# Your assignment:
Reproduce exactly, from the data that follows, the line with "Viewport: 765px width, 966px", the line with "This screenshot has height=598, width=1058.", and every line that lies between them.

Stored items:

══════════════════════════════

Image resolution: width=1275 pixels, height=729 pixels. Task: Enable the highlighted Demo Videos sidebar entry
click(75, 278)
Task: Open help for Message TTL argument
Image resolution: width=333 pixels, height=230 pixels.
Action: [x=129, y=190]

══════════════════════════════

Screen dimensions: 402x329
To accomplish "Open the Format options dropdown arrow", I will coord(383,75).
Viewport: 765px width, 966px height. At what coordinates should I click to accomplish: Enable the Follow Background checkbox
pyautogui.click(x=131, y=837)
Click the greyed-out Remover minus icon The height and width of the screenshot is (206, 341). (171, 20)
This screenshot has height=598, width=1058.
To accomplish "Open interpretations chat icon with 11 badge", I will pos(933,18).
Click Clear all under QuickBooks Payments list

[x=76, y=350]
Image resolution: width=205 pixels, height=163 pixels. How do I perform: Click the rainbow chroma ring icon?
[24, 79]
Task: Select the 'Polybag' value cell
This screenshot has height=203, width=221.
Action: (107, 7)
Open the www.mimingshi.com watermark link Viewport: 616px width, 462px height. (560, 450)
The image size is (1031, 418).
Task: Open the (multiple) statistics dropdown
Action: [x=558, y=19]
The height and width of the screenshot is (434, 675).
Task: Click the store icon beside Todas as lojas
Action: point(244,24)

══════════════════════════════

# Response to the exercise:
Viewport: 765px width, 966px height. At what coordinates should I click to accomplish: Enable the Follow Background checkbox
pyautogui.click(x=131, y=837)
Click the greyed-out Remover minus icon The height and width of the screenshot is (206, 341). (171, 20)
This screenshot has height=598, width=1058.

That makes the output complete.